Copy out the rows below word for word, beginning with the line that contains "Click the Dashboards grid sidebar icon" and continuing through the final row.

-- begin Task material --

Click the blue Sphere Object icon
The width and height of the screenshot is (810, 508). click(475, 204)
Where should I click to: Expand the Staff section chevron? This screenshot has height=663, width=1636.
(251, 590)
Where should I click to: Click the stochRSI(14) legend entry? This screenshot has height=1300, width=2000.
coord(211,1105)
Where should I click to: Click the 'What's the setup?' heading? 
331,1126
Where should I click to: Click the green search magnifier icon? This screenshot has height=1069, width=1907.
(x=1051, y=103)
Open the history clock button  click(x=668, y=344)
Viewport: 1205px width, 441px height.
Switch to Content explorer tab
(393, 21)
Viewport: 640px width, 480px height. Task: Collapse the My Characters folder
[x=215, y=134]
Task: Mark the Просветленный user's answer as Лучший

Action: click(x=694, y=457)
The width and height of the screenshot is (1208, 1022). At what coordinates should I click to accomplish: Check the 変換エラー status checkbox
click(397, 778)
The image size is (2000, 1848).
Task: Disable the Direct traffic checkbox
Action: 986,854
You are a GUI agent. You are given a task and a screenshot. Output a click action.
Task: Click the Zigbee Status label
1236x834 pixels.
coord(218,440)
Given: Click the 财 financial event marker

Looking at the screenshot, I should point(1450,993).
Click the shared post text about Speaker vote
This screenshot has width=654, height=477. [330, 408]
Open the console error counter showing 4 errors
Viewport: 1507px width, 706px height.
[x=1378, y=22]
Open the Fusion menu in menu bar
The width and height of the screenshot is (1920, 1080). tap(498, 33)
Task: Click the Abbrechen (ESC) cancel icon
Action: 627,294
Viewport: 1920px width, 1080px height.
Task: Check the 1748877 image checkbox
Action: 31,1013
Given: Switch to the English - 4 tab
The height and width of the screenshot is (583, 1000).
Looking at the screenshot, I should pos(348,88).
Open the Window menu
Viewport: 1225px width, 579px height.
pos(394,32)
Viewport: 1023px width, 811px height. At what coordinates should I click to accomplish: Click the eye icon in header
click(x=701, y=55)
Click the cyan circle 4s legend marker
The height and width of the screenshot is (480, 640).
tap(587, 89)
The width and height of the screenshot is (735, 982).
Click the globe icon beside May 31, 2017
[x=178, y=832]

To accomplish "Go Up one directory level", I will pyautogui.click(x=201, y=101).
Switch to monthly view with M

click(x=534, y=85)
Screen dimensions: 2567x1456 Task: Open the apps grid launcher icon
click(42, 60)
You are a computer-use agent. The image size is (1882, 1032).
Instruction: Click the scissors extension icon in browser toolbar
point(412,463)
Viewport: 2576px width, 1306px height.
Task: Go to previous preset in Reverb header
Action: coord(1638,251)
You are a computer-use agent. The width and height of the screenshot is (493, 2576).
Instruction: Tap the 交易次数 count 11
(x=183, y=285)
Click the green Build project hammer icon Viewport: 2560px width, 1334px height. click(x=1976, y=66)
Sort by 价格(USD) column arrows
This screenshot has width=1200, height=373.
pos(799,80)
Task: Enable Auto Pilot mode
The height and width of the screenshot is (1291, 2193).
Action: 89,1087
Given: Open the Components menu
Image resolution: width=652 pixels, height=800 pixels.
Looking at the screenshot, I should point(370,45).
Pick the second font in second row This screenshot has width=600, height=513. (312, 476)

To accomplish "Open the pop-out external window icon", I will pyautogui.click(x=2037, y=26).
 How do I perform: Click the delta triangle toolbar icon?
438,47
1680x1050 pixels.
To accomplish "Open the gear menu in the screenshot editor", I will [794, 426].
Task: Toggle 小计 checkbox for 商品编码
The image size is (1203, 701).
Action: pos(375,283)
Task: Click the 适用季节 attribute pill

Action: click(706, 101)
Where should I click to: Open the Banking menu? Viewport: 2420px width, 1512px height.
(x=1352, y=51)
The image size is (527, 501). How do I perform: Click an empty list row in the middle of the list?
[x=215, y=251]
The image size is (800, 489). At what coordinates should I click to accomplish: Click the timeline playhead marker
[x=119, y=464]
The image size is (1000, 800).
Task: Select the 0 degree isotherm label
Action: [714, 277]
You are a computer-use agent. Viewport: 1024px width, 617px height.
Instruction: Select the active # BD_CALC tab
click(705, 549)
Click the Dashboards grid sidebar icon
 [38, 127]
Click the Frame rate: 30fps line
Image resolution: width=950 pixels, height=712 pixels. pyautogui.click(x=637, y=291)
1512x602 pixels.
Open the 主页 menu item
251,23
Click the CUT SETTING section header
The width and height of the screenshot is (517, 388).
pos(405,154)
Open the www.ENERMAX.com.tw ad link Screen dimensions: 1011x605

-- end Task material --

Written response:
Click the Dashboards grid sidebar icon
 [38, 127]
Click the Frame rate: 30fps line
Image resolution: width=950 pixels, height=712 pixels. pyautogui.click(x=637, y=291)
1512x602 pixels.
Open the 主页 menu item
251,23
Click the CUT SETTING section header
The width and height of the screenshot is (517, 388).
pos(405,154)
Open the www.ENERMAX.com.tw ad link Screen dimensions: 1011x605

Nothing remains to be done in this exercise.